* start Document section *

He jumps from the back of his P/U truck and cuts with that Friskars Axe overhead branchs & also use's a Husky 28 bar in like manner...he's barely missed falling debri & branch's'...but he very athletic and dam lucky...and STUPID!:hmm3grin2orange:

He's the same guy who deliberately oversleeps every morning then drives his Mustang 100 mph to work...just for the thrill and adrenaline rush!opcorn: 

I told his wife...I hope you have @ least 3 insurance policies on him...cause the Law of Averages...will kick in ONE DAY!


----------



## CTYank (Nov 27, 2012)

When I got a Mueller last year, it gave me a demo as to what a proper maul edge was, besides an efficient head shape. Not to mention metallurgy.

Edge: sharp. Head slightly convex to about 3/8" behind edge. Head faces essentially flat from there to about the midpoint of the eye. Some might call this stuff subtle, but it sure works.

Took a disc grinder to some old 5 lb and 8 lb mauls to try to mimic the head shape of the Mueller. The difference in performance was startling. Now the Mueller is reserved as heavy artillery for the big, nasty stuff.

Now, if I could only find my steel wedges ...


----------



## Whitespider (Nov 27, 2012)

Sharp, real sharp…

People don’t really see a splitting maul as a “cutting” tool, but it is. When the edge first strikes the wood it does “cut” through and between fibers for a short distance until it enters deep enough to “force” the wood apart something like a wedge. The maul, or axe, relies on momentum to keep it moving, and kinetic energy to force the wood apart… but that kinetic energy can only be used to split the wood _after_ the maul head enters deep enough to use its “wedge” effect. Anything that reduces velocity before that point will reduce both momentum and useful kinetic energy (splitting force).

A dull edge will compress and compact the wood fibers, rather than “cutting” through them… causing the tool to use more of its energy to rip and tear them apart. Velocity and momentum are reduced sooner during the splitting action… which reduces the kinetic energy available when it is needed most.

* end Document section *
* start Data segment *

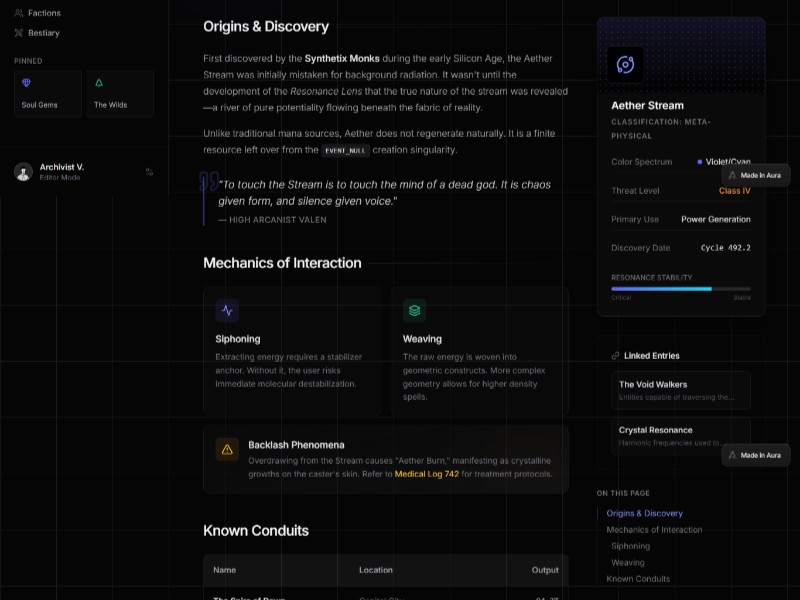Click the Color Spectrum violet dot indicator
800x600 pixels.
(700, 161)
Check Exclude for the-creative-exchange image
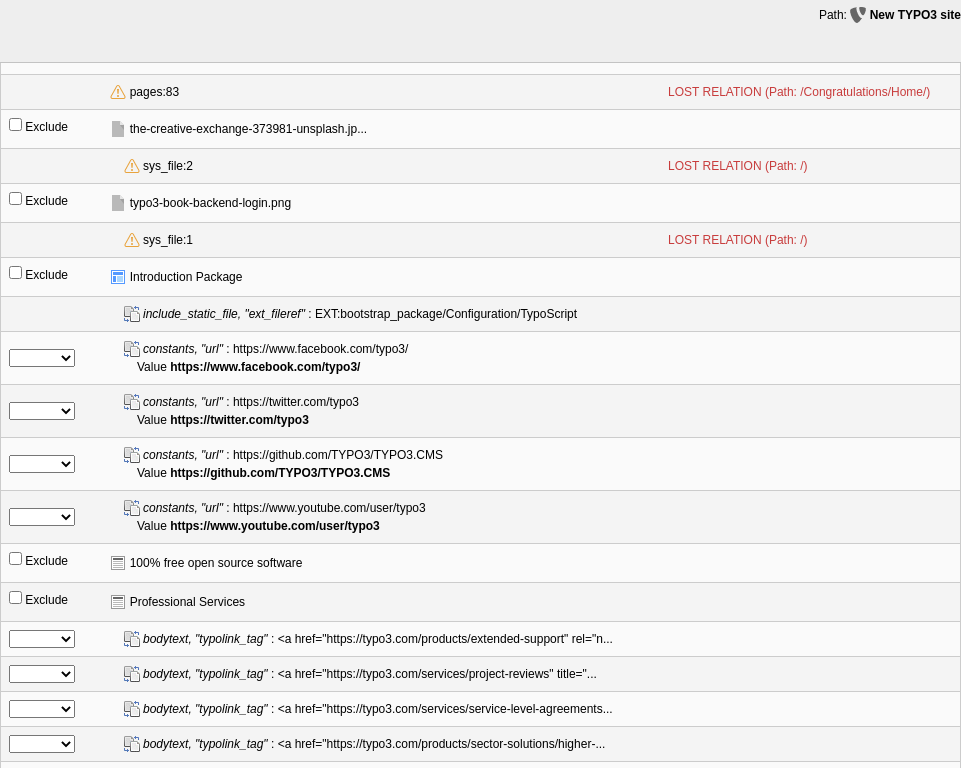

* end Data segment *

Requests —
a – List every brand or model name mentioned in the splitting-maul thread.
b – Pick up the splitting-maul thread after its final sentence and carry it forward.
The data has no connection to the forum thread about splitting mauls.

Answers —
a – Friskars, Husky, Mustang, Mueller

b –
----------



## zogger (Nov 27, 2012)

CTYank said:


> When I got a Mueller last year, it gave me a demo as to what a proper maul edge was, besides an efficient head shape. Not to mention metallurgy.
> 
> Edge: sharp. Head slightly convex to about 3/8" behind edge. Head faces essentially flat from there to about the midpoint of the eye. Some might call this stuff subtle, but it sure works.
> 
> ...



Yep, sharp. I think the sharpness, shape and original teflon coating is what impressed me with the fiskars when I first started swinging one. And of course the light weight.

With that said, I've been a lazy boy, time to put a decent edge on the old anvil on a stick and my wedges.


----------



## Jules083 (Nov 27, 2012)

zogger said:


> Brand/source of larger wedges?



That's a good question. I bought mine at a flea market.

Google search 'set up wedge' and you'll get an idea. The ones I use are longer, but these should work good for starting a split. I use similar stuff at work a lot to 'tweak' stuff that doesn't fit, it's unreal how much pressure you can put on metal with one. I once picked up a corner of a 60,000 pound section of ductwork 3/4" with one wedge and an 8 lb sledge to line it up.

Item No: SUW-952 [Drop Forged Steel Set-Up Wedge]


8" Steel Set-Up Wedge | Real Cheap Tools


----------



## zogger (Nov 27, 2012)

Jules083 said:


> That's a good question. I bought mine at a flea market.
> 
> Google search 'set up wedge' and you'll get an idea. The ones I use are longer, but these should work good for starting a split. I use similar stuff at work a lot to 'tweak' stuff that doesn't fit, it's unreal how much pressure you can put on metal with one. I once picked up a corner of a 60,000 pound section of ductwork 3/4" with one wedge and an 8 lb sledge to line it up.
> 
> ...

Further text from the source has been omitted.